_INFORMATION SUPPLIED_

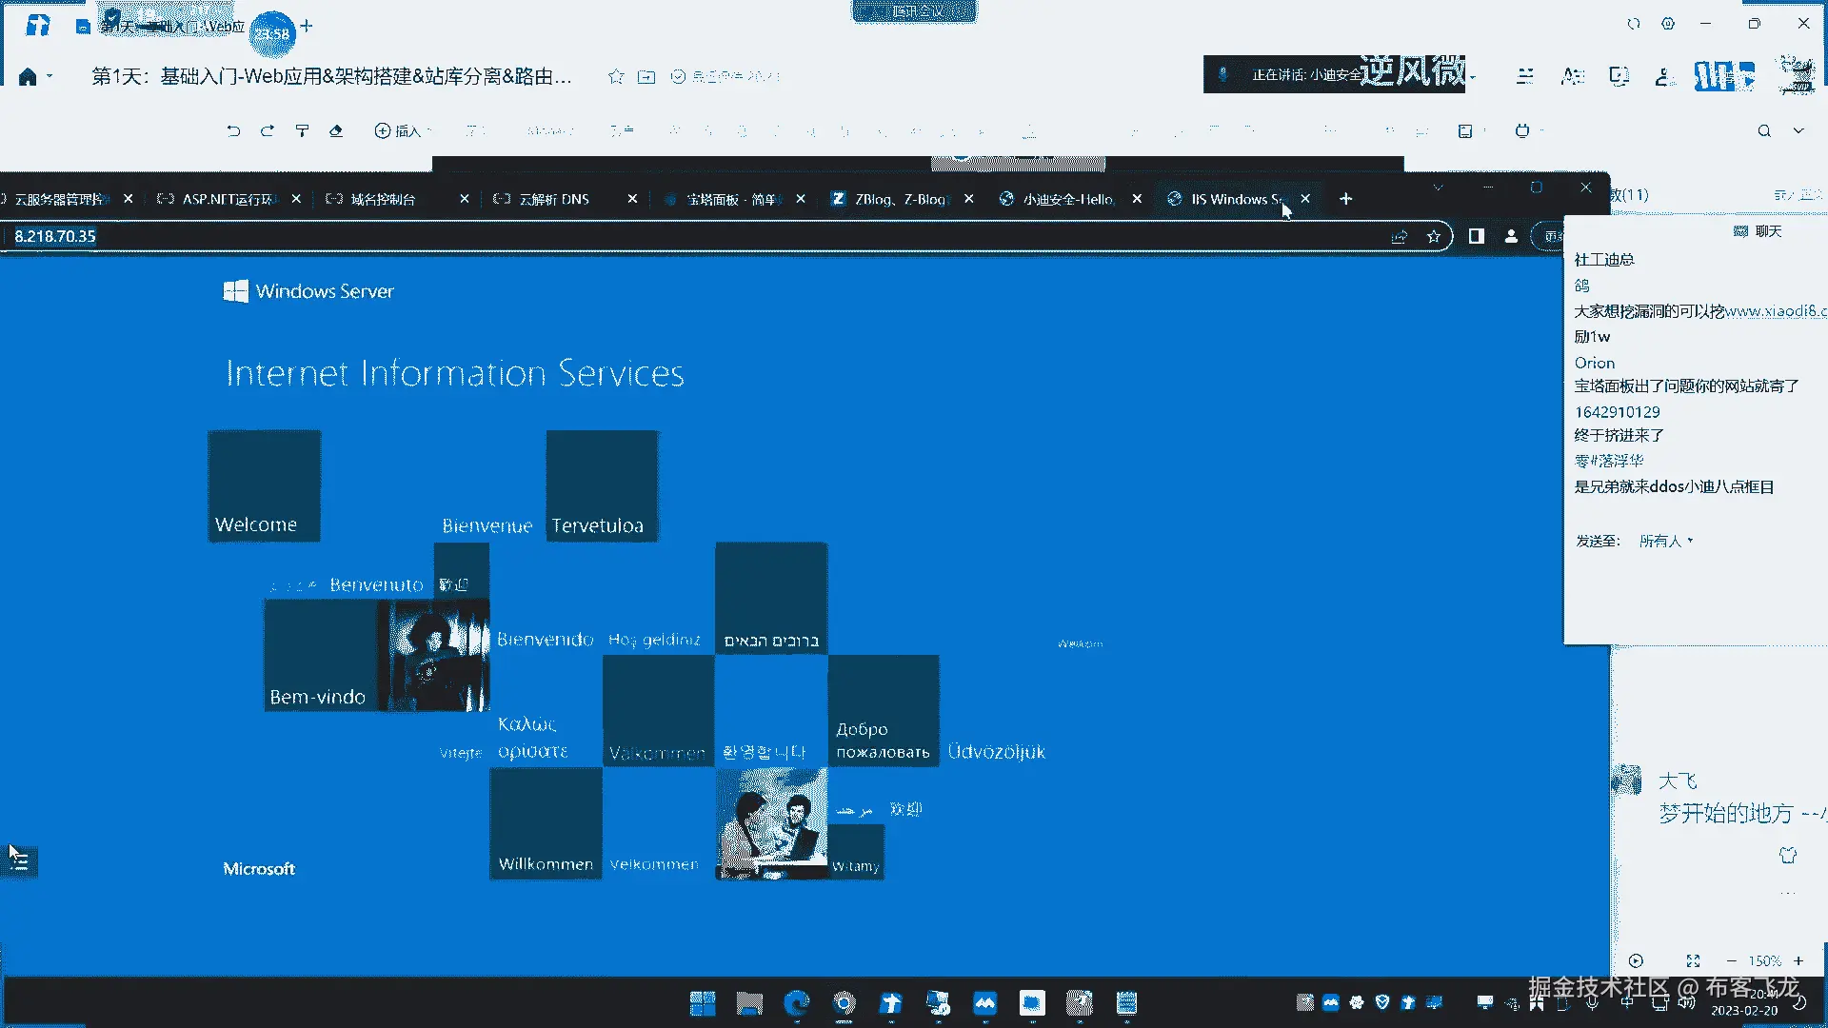Open new browser tab with plus button
This screenshot has width=1828, height=1028.
point(1345,199)
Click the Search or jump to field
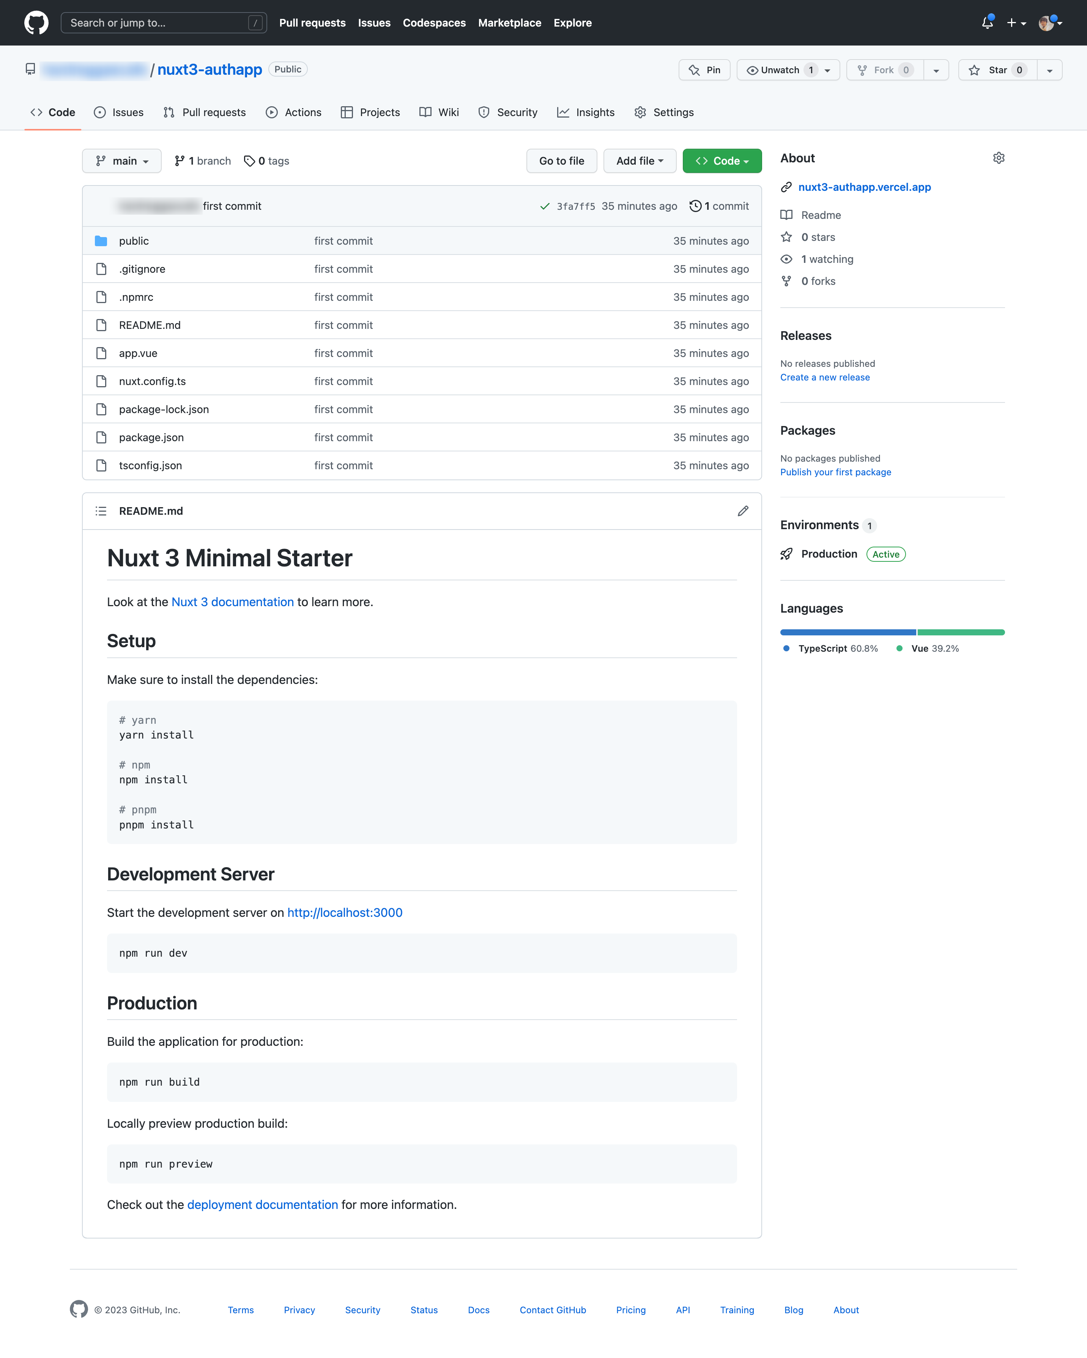 (x=164, y=23)
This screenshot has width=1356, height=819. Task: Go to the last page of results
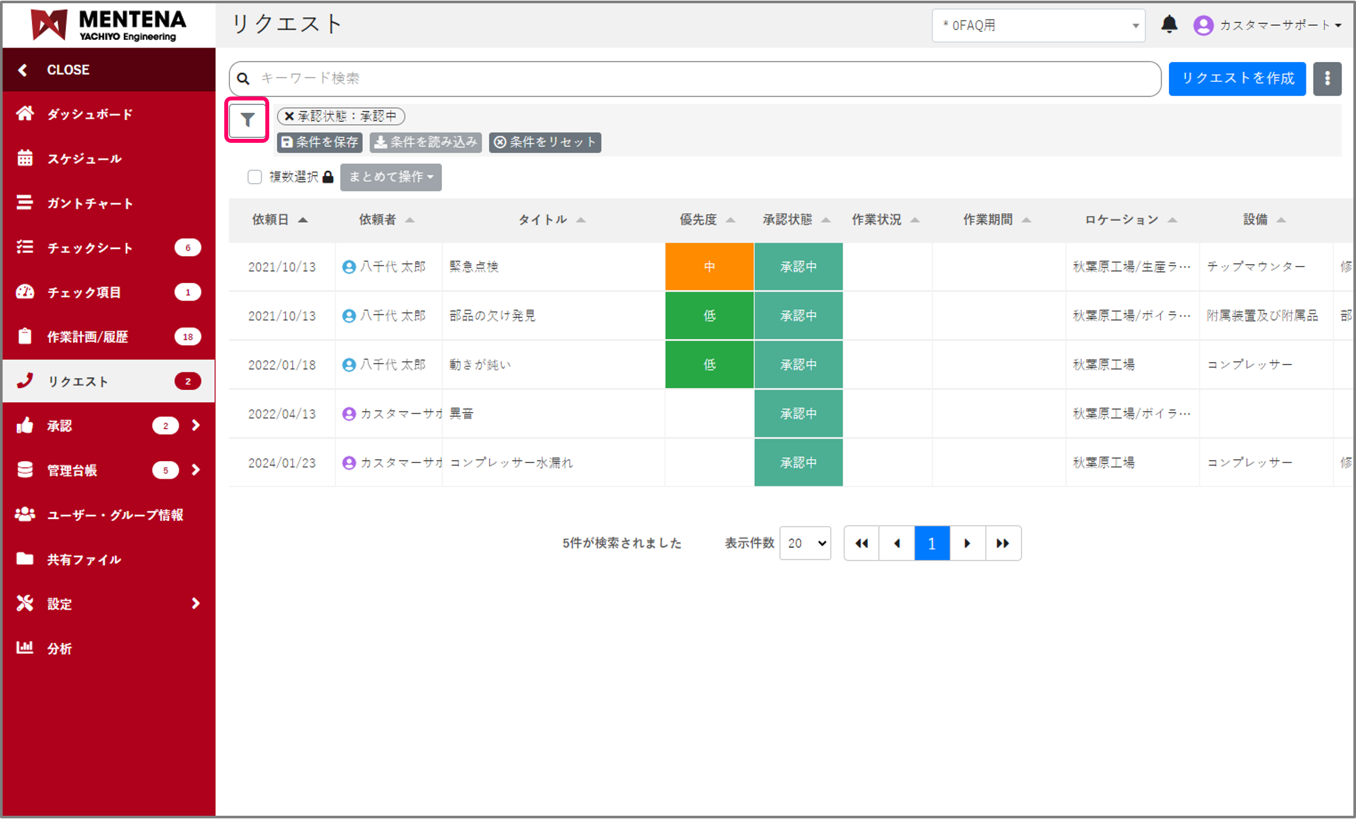(x=1003, y=543)
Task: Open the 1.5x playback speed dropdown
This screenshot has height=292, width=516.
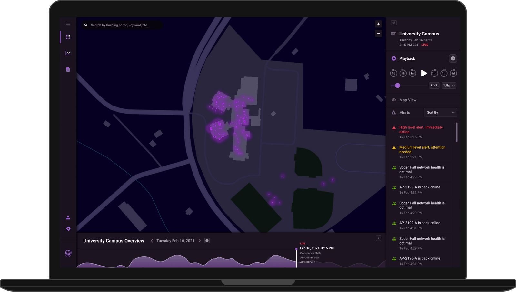Action: click(449, 85)
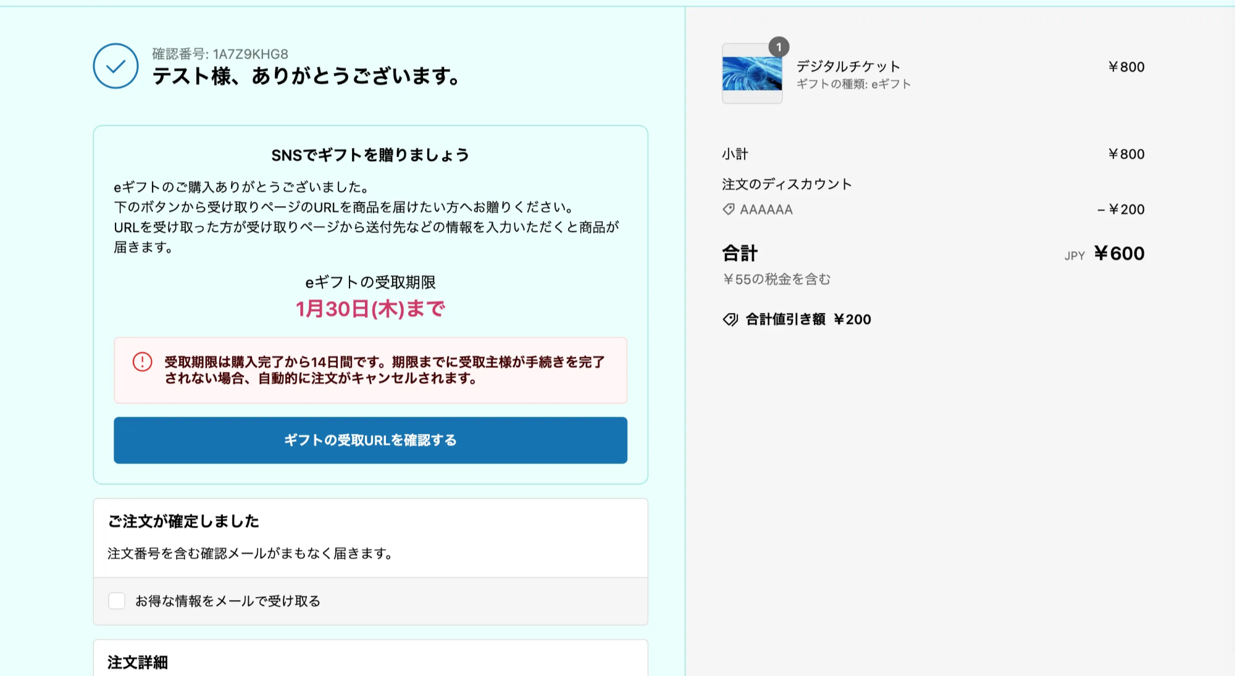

_TASK GOAL_
Take the lines from the one holding "Click the Search or jump to field" through the last line of the data above and copy them exactly, both ends included, omitting all pictures.

_ANSWER SPACE_
Click the Search or jump to field
 (x=164, y=23)
This screenshot has width=1356, height=819. Task: Go to the last page of results
(x=1003, y=543)
Task: Open the 1.5x playback speed dropdown
This screenshot has height=292, width=516.
Action: click(449, 85)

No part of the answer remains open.